### Data for the task
--------
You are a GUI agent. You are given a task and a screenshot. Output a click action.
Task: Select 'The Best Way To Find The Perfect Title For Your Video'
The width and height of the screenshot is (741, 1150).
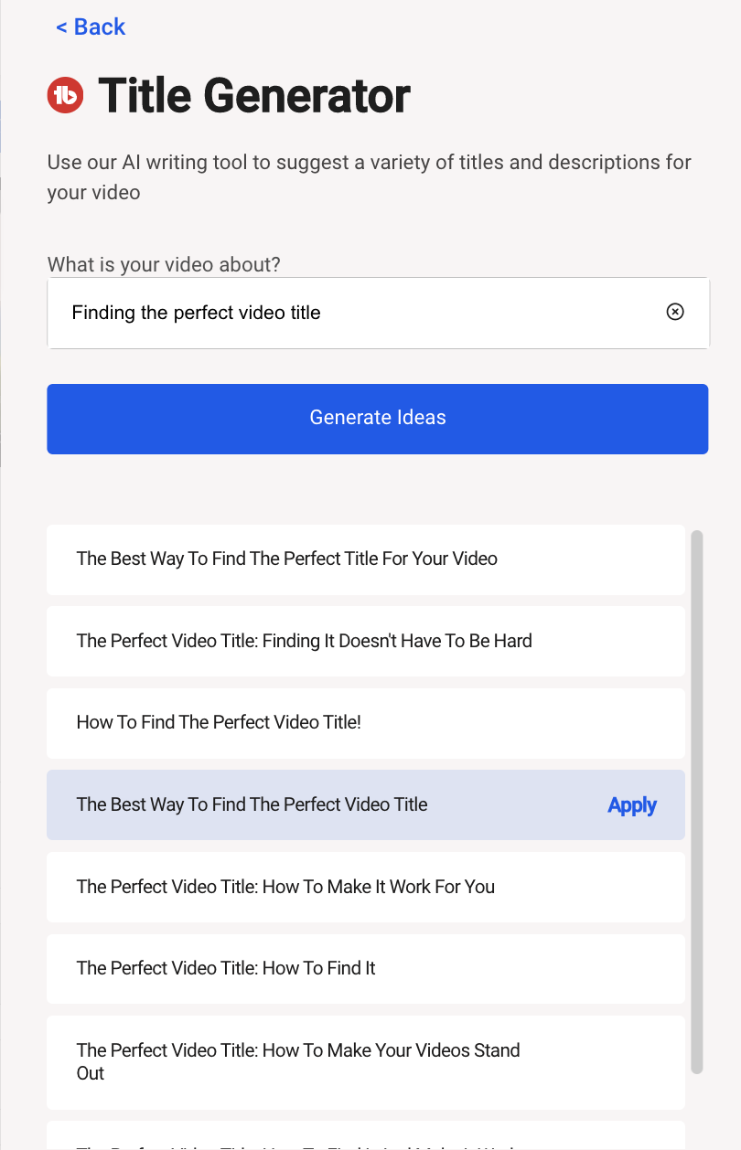pyautogui.click(x=366, y=559)
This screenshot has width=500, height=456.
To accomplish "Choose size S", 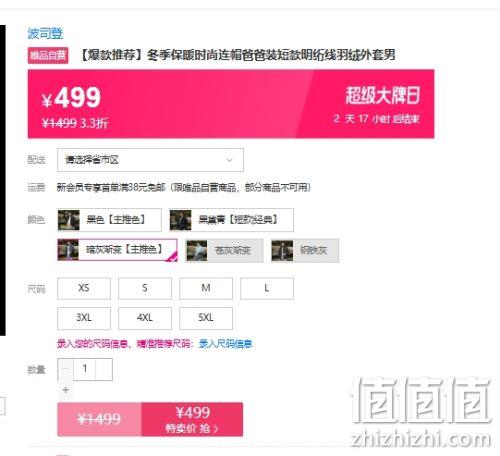I will [145, 288].
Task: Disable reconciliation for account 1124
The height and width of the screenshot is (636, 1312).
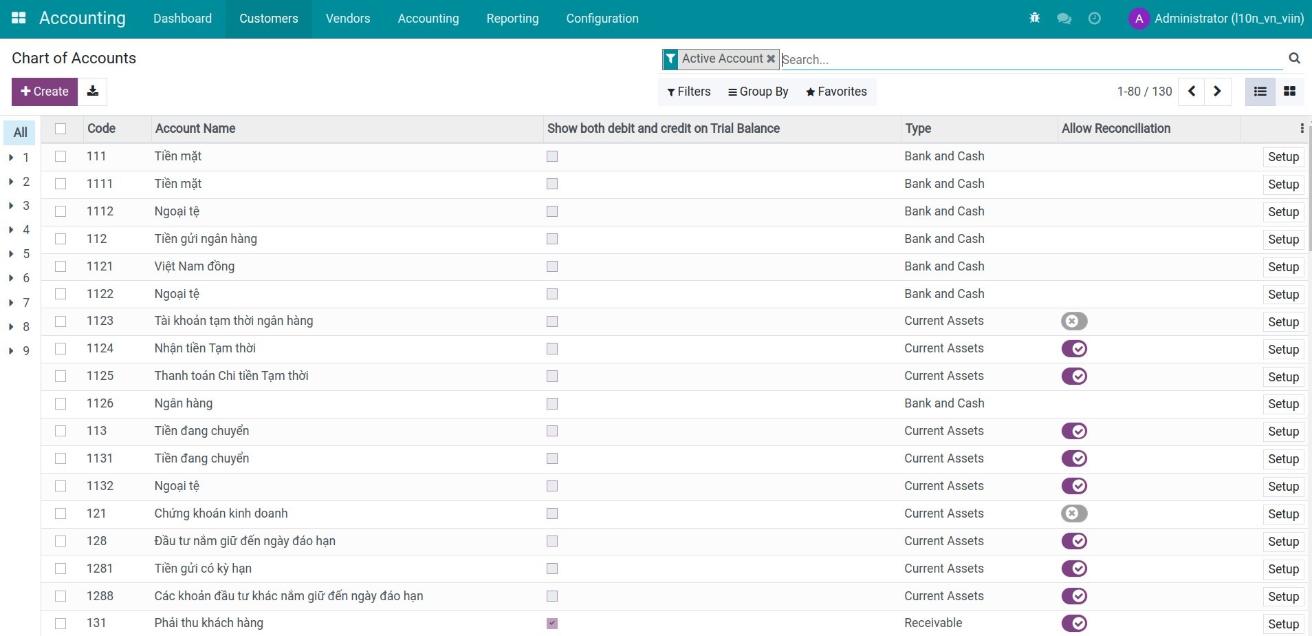Action: click(1073, 349)
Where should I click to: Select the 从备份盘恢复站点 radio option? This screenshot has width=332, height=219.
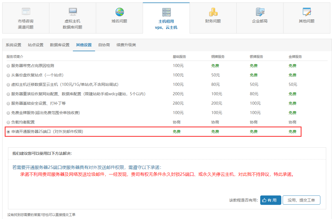tap(8, 75)
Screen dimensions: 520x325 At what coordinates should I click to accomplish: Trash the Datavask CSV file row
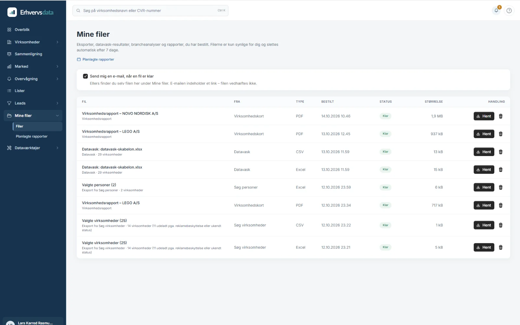501,152
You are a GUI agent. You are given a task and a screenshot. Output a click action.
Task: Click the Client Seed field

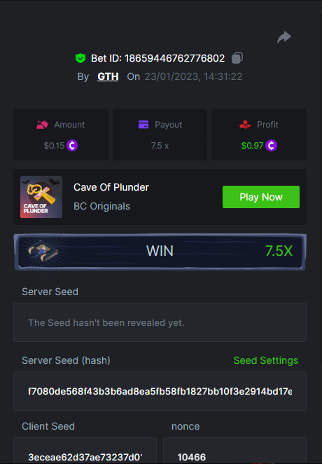click(x=85, y=451)
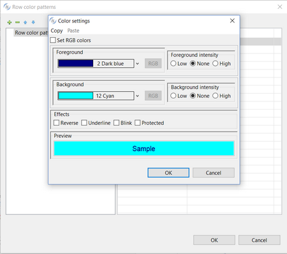Open the Foreground color dropdown arrow
The height and width of the screenshot is (254, 287).
tap(138, 63)
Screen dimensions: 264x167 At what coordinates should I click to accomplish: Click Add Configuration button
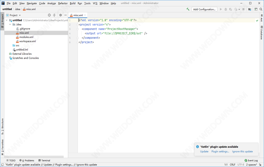click(x=204, y=9)
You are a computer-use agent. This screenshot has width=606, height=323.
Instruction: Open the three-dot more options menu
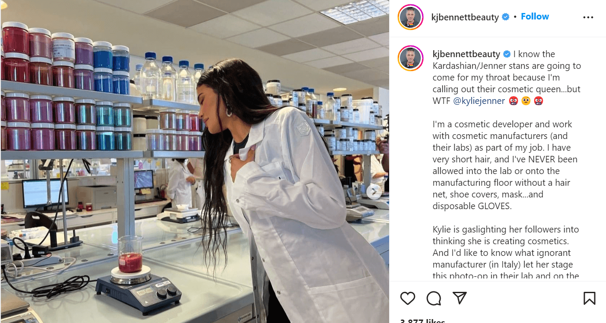tap(588, 17)
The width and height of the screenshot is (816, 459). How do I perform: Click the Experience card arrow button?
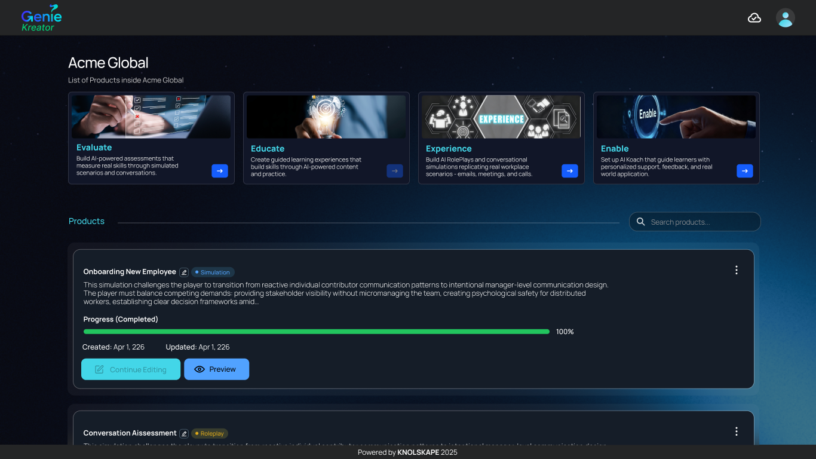570,171
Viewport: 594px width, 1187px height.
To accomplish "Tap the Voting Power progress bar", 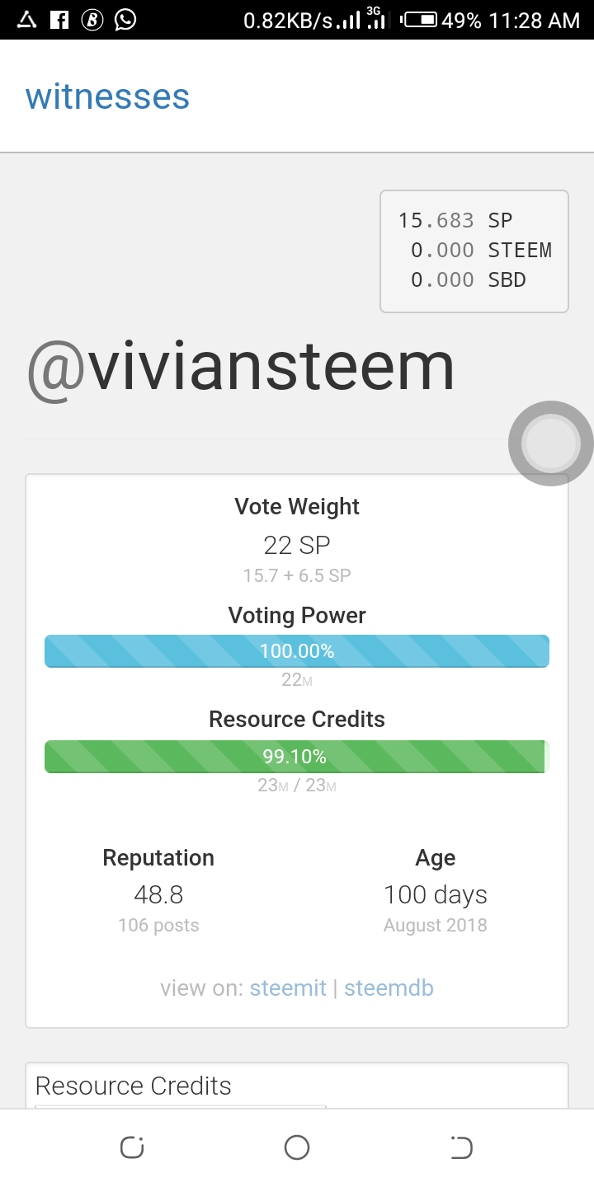I will [297, 651].
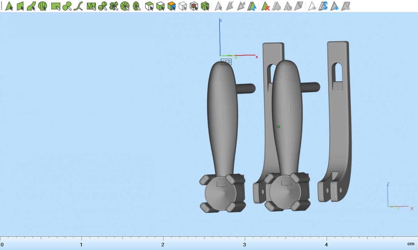The height and width of the screenshot is (250, 418).
Task: Click the solid green cube icon
Action: click(x=205, y=6)
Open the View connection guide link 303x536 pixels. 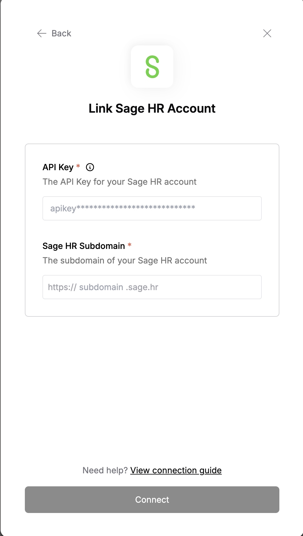tap(176, 470)
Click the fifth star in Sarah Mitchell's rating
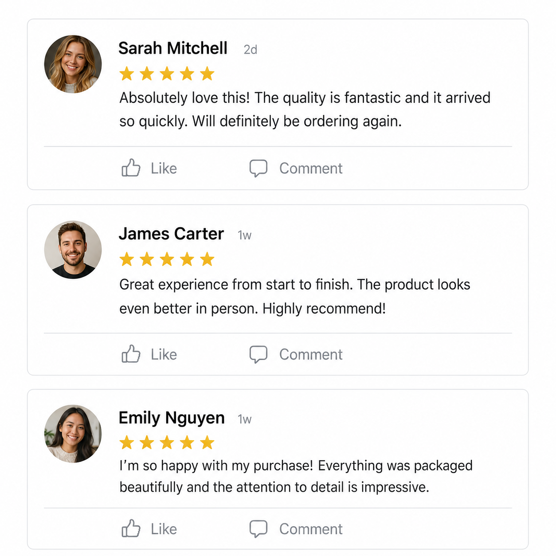This screenshot has width=556, height=556. click(x=207, y=74)
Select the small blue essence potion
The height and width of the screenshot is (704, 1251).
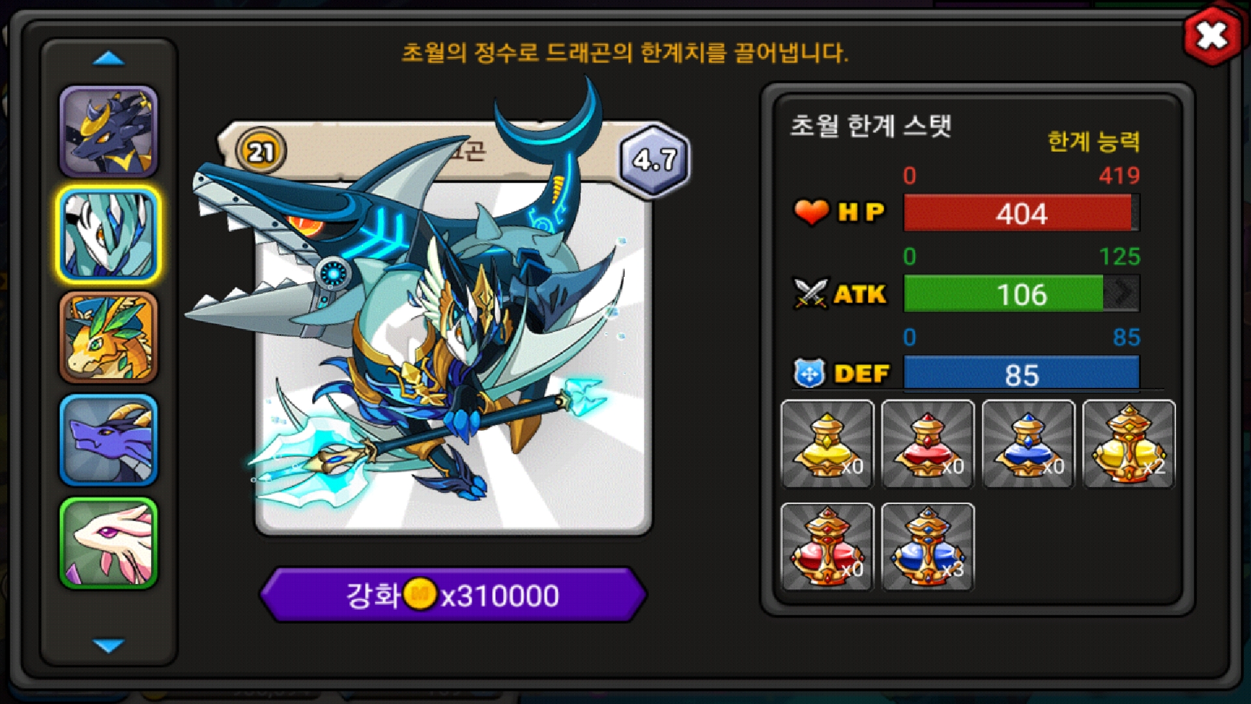pos(1028,444)

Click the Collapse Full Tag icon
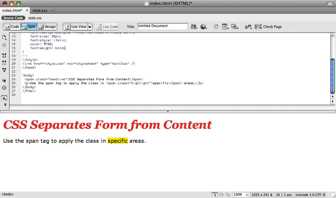4,56
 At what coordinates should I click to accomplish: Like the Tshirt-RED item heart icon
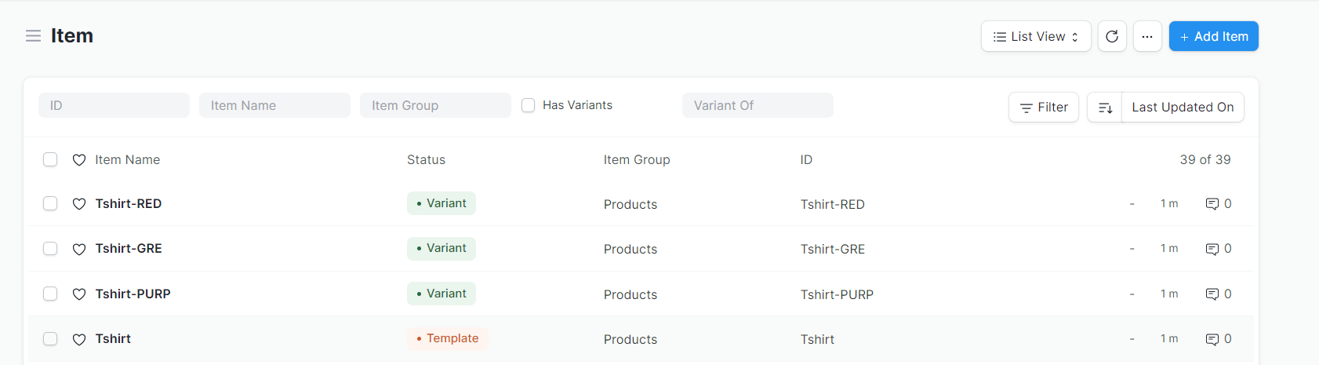(x=79, y=204)

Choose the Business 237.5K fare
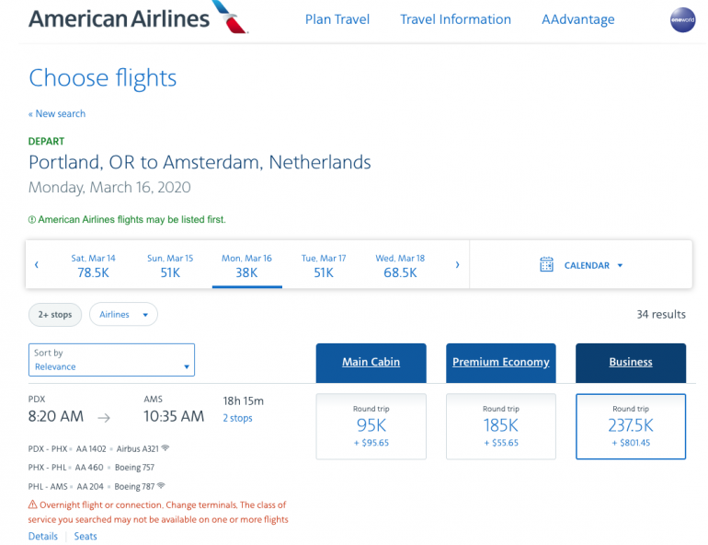(x=630, y=425)
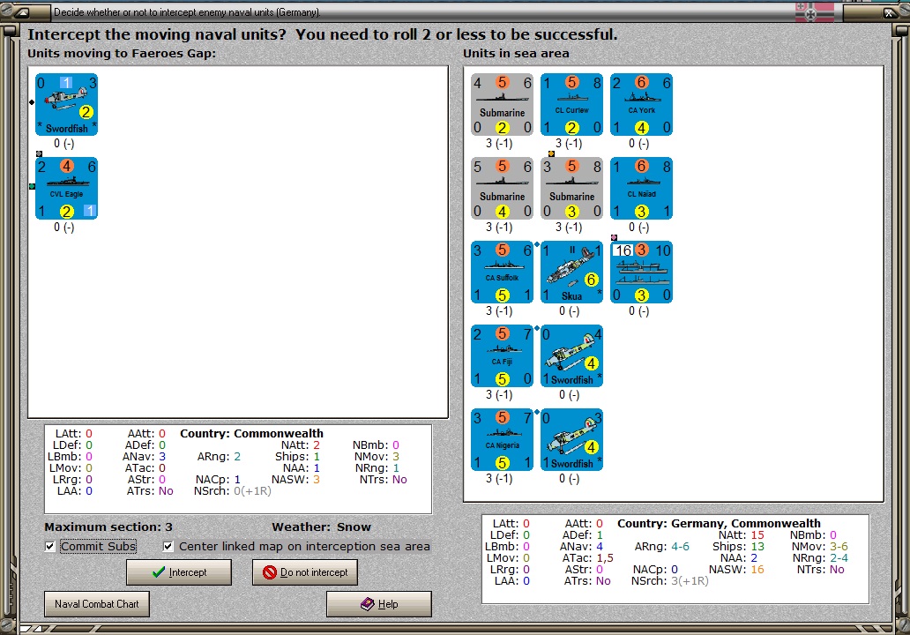
Task: Open the Help book button
Action: [379, 604]
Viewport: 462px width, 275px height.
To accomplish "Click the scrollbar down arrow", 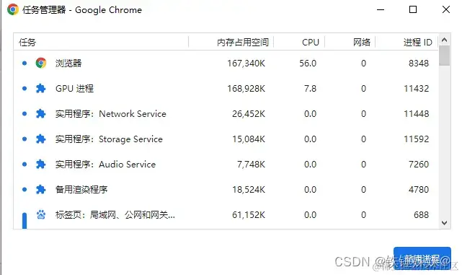I will 444,223.
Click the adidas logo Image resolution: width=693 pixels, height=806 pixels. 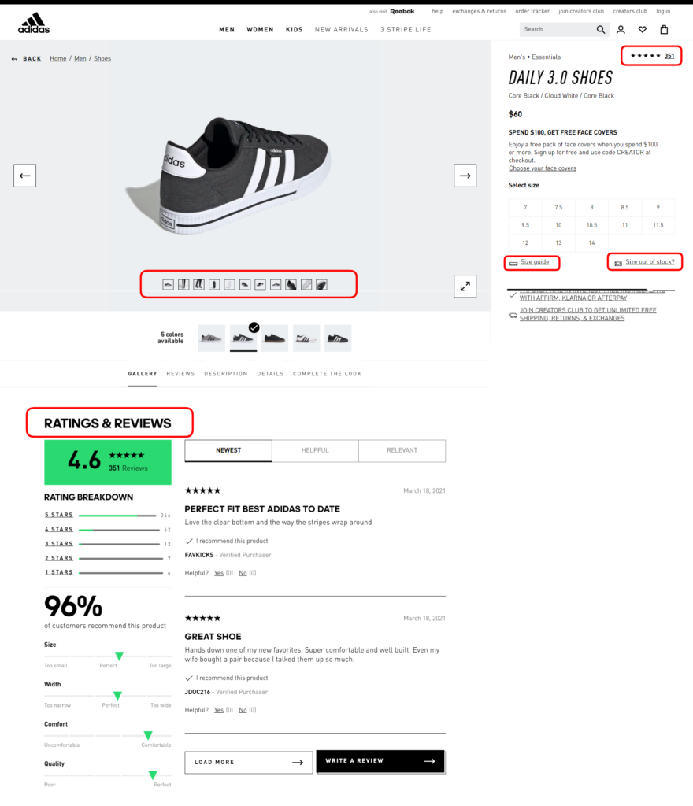(x=33, y=22)
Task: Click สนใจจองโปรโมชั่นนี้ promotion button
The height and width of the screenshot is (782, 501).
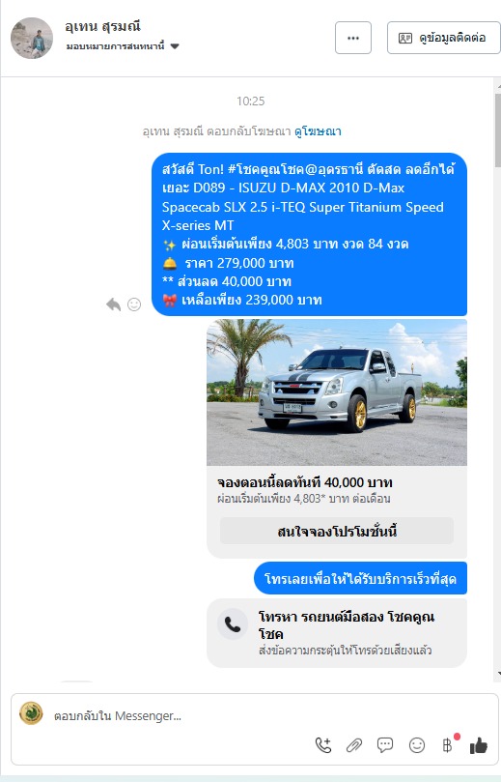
--------
### Exercise directions
Count lines above with the word "Viewport". Give the number only.

### Solution to this problem
2